Mother Teresa's Authority

Jesus summoned them and said to them, "You know that those who are recognized as rulers over the Gentiles lord it over them, and their great ones make their authority over them felt. But it shall not be so among you. Rather, whoever wishes to become great among you will be your servant; whoever wishes to be first among you will be the slave of all. For the Son of Man did not come to be served but to serve and to give his life as a ransom for many. (Mark 10:42–45, NAB) Why is it that Mother Teresa could stand up before crowds of thousands and simply repeat for the most part simple New Testament phrases? She was not complicated. Yet people sat on the edge of their chairs listening to her. She didn't say anything new: "Jesus loves you," she assured you. "We're sons and daughters of God and we have to love Jesus poor." Yet people walked out renewed, transformed and converted.

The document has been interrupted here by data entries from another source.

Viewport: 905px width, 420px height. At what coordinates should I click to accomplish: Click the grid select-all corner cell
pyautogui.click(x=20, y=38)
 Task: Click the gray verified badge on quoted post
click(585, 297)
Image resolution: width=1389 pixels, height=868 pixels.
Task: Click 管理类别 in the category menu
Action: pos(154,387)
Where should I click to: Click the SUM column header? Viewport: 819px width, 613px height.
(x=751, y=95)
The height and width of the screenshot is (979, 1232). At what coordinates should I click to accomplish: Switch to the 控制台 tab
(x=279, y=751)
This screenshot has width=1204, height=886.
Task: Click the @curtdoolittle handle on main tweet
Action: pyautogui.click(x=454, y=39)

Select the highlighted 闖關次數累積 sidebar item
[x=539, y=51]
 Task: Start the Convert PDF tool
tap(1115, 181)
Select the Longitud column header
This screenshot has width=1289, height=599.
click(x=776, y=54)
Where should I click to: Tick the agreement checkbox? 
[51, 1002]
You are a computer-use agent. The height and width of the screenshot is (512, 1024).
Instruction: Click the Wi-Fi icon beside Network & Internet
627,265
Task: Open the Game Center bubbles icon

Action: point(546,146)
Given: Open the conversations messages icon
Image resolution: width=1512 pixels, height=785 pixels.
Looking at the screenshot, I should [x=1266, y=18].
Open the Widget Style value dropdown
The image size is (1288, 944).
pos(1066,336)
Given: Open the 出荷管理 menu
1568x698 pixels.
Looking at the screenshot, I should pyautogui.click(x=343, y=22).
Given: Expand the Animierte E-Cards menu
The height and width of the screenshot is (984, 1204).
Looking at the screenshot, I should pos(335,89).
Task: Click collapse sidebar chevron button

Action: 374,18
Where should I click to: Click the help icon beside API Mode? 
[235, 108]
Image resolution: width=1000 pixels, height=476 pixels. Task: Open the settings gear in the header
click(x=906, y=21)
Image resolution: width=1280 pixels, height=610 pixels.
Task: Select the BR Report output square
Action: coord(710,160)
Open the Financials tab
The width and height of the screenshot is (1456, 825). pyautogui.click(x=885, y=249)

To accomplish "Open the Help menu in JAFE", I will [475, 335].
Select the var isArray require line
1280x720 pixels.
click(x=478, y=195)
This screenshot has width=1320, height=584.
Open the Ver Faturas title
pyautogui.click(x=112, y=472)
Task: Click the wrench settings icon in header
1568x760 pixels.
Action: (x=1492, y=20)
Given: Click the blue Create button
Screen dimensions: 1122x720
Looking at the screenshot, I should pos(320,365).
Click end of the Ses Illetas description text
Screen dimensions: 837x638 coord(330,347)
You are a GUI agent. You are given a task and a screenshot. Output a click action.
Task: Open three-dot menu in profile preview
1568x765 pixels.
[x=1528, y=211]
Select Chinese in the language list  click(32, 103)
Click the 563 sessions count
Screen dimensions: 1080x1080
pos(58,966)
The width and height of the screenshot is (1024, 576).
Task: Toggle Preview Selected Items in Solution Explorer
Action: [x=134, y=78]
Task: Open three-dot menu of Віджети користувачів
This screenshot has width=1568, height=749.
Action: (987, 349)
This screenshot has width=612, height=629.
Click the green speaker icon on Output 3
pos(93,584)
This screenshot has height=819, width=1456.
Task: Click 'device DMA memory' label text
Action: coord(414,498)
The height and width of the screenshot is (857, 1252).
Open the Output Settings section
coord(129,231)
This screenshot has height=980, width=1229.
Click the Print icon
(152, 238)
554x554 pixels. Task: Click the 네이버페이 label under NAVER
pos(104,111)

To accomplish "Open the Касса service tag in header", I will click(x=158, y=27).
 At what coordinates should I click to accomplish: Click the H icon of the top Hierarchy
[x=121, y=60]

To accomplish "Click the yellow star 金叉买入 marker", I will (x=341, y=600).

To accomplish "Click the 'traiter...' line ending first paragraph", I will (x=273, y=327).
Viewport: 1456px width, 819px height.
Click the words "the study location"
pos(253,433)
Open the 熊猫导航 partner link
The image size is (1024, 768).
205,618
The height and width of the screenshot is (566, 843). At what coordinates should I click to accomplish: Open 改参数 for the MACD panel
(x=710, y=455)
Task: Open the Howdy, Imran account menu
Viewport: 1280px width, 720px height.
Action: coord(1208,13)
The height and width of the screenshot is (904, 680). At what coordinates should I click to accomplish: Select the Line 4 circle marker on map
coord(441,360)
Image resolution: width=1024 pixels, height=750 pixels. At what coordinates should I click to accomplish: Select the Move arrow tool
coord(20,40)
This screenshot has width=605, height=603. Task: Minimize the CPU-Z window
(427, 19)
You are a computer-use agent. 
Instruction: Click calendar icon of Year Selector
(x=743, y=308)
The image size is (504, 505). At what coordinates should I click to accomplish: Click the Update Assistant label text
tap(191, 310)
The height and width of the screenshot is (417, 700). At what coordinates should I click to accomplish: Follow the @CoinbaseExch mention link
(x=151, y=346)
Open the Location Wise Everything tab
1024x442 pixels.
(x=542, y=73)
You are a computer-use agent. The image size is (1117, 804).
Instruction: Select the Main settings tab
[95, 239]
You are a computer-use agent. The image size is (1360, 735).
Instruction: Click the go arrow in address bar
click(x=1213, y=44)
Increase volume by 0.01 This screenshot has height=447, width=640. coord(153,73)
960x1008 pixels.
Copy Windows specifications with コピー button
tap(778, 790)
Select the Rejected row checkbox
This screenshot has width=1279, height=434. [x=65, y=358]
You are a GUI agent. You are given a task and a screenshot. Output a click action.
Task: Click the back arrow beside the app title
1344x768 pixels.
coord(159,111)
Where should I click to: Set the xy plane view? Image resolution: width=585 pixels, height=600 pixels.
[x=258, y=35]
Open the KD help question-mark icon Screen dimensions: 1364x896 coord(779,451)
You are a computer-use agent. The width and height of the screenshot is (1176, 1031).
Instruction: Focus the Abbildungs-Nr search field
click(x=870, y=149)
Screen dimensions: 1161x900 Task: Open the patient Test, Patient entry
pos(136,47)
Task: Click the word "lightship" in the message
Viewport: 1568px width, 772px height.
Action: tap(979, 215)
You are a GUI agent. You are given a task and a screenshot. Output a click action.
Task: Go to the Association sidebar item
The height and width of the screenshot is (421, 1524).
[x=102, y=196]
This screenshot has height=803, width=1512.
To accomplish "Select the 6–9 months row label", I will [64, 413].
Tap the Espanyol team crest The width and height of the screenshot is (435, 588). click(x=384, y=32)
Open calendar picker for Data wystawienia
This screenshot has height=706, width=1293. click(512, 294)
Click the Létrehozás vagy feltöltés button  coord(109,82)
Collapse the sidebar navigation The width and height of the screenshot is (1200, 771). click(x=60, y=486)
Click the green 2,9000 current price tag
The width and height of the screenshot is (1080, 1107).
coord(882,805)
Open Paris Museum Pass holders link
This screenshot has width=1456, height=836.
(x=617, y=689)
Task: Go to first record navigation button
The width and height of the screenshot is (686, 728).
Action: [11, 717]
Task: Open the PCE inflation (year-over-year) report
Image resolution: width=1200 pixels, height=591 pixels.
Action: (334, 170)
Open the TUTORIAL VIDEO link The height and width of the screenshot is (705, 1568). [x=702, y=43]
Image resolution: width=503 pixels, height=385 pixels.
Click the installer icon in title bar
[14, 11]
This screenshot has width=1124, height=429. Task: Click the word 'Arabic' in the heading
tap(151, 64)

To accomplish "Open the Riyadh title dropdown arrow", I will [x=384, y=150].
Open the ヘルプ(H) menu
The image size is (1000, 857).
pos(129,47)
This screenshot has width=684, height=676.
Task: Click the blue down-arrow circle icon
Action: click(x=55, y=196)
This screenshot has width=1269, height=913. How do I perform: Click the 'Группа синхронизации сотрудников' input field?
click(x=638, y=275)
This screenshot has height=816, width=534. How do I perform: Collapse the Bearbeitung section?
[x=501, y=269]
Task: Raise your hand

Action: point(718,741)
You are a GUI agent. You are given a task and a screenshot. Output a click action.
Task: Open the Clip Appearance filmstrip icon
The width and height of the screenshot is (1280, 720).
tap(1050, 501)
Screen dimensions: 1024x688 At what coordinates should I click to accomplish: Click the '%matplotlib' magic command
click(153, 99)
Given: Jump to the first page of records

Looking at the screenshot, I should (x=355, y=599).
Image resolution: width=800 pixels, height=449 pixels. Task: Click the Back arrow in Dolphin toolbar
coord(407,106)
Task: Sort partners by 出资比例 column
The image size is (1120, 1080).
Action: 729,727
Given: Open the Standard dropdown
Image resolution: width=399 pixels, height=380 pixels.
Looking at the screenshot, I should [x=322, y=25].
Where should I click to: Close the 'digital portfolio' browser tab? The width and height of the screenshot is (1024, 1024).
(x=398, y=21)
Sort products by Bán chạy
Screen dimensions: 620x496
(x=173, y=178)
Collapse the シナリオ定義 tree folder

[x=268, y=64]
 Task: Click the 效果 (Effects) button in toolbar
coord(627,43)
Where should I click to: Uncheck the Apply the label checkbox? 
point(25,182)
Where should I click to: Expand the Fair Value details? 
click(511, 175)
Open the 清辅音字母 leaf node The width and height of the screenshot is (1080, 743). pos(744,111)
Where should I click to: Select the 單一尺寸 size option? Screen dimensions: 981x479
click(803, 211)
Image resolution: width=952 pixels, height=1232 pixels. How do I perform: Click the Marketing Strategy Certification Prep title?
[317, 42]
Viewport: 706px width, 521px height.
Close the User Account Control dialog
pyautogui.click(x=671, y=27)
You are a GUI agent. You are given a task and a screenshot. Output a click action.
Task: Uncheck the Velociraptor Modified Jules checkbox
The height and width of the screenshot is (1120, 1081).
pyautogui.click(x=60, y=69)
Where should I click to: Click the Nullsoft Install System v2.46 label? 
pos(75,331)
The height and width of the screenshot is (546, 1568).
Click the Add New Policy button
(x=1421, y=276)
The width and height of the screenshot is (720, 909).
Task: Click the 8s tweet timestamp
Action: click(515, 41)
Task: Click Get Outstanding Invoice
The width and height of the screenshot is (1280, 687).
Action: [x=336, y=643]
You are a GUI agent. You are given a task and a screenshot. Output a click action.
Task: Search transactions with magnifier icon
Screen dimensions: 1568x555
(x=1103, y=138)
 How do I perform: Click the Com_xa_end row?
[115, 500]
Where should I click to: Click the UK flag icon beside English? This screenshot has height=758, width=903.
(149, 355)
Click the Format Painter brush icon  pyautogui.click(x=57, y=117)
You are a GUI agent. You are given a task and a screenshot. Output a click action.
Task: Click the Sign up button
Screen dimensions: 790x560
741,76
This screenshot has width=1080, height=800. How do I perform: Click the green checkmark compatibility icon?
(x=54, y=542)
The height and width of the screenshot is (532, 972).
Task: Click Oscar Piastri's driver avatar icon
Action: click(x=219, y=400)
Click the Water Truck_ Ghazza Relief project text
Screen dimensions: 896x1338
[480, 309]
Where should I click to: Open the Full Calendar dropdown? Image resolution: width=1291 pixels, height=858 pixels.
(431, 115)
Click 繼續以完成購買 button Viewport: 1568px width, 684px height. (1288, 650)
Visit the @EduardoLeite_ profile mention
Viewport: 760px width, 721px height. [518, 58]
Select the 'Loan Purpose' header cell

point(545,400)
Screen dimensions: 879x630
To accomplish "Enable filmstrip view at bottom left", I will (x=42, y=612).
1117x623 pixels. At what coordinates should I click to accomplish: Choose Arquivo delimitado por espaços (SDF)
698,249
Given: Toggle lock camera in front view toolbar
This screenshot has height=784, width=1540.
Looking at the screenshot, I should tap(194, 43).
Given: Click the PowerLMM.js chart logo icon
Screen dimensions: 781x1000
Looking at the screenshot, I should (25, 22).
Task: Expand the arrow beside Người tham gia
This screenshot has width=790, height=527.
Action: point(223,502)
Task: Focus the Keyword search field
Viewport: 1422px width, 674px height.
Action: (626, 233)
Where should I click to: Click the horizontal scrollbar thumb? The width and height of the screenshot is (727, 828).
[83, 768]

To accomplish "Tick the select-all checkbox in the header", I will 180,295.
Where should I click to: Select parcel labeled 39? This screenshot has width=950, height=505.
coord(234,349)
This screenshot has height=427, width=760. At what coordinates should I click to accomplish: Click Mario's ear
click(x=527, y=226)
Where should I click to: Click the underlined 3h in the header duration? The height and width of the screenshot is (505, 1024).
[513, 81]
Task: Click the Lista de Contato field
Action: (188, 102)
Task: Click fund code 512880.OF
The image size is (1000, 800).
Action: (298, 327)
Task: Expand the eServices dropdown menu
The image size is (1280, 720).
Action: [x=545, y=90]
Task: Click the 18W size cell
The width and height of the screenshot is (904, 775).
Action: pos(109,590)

She was not a priest. She was not well educated. Her authority came from her lifestyle. Her life had been given over and she stood on her life. There was a truth in her like a magnet. That's the power the saints have. And that's why Paul would teach that the Church is built on the authority of the apostles and the prophets, the evangelists and healers, the teachers, lovers and helpers, all together making unity in the work of service. Servanthood is the true basis of authority in the Church, much more than title or ordination.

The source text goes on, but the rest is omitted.